It’s Time to Worry When These Two Guys Agree

  • Hole in the space-time continuum: Roubini and Rickards
  • Charting the Panic of 2008 (You are here)
  • Another spin on Twitter privacy
  • Big 5 stocks suffer “fading dominance”
  • Countdown to an “untested” price cap
  • “A right-wing arm of the Republican Party”?

Something ripped a hole in the space-time continuum: Playboy economist Nouriel Roubini is on the same page with Paradigm Press macro authority Jim Rickards.

Roubini, if the name doesn’t ring a bell, taught economics at New York University for a quarter century and runs his own consulting firm.

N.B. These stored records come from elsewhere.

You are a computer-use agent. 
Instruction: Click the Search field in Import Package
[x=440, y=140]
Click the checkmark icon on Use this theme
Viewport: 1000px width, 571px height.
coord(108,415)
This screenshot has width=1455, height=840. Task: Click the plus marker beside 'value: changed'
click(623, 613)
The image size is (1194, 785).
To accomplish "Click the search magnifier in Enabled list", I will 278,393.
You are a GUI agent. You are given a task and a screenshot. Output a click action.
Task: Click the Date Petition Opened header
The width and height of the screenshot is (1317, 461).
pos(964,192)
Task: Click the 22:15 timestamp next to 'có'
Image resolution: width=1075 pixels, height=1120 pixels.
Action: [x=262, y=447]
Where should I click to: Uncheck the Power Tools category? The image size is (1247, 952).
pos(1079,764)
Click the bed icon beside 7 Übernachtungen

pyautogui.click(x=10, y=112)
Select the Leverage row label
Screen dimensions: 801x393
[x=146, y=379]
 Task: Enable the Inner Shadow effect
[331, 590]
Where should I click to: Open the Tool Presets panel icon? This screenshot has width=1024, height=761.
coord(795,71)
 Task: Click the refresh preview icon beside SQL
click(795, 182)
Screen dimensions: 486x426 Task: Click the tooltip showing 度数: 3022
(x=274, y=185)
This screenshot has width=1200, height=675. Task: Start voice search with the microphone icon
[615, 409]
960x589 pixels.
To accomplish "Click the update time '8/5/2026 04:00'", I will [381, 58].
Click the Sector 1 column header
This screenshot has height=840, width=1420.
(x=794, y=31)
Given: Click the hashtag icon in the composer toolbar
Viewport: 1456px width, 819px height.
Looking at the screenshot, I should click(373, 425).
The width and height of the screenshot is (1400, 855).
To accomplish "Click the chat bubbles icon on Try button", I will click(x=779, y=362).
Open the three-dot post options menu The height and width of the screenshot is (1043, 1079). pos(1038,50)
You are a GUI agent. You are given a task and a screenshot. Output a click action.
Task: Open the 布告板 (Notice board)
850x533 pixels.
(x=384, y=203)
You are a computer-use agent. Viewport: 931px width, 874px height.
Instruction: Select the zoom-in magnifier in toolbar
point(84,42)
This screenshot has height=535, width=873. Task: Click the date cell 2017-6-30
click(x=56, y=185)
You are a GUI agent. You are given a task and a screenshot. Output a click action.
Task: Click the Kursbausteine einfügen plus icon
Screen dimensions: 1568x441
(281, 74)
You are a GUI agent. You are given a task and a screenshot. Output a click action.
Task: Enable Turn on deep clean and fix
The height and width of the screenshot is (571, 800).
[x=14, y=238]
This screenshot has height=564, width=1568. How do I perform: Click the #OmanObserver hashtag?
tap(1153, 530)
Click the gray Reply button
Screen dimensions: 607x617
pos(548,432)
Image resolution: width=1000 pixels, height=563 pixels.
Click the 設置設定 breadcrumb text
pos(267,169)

In some respects, the two are quite similar. Even though they both anticipated the onset of the 2007–09 global financial crisis, they’re both frequently dismissed by the mainstream as “permabears.” Roubini is out with a book this month; Jim will be out with his next month.

But by and large, the similarities end there. For one thing, Jim’s been married to one woman for more than 40 years. Roubini is frequently seen amidst a multitude of young models…

“They love my beautiful mind,” Roubini told New York magazine years ago.

They also differ politically: Roubini did a stint on President Clinton’s Council of Economic Advisers. Jim recently described himself as “ultra-MAGA” — although we suspect he was trying to get a rise out of his ideological adversaries.

And the two have tangled over the years. In 2011, Roubini and Rickards got into an epic 16-hour flame war on Twitter — going mano-a-mano about the gold standard.

But in the present moment, the two are echoing some of each other’s dire warnings.

Roubini did an interview this week with the Bloomberg Surveillance TV show. “Right now,” he said, “all central banks are playing tough, and talking tough and acting tough — hawkish — because they have a problem of credibility.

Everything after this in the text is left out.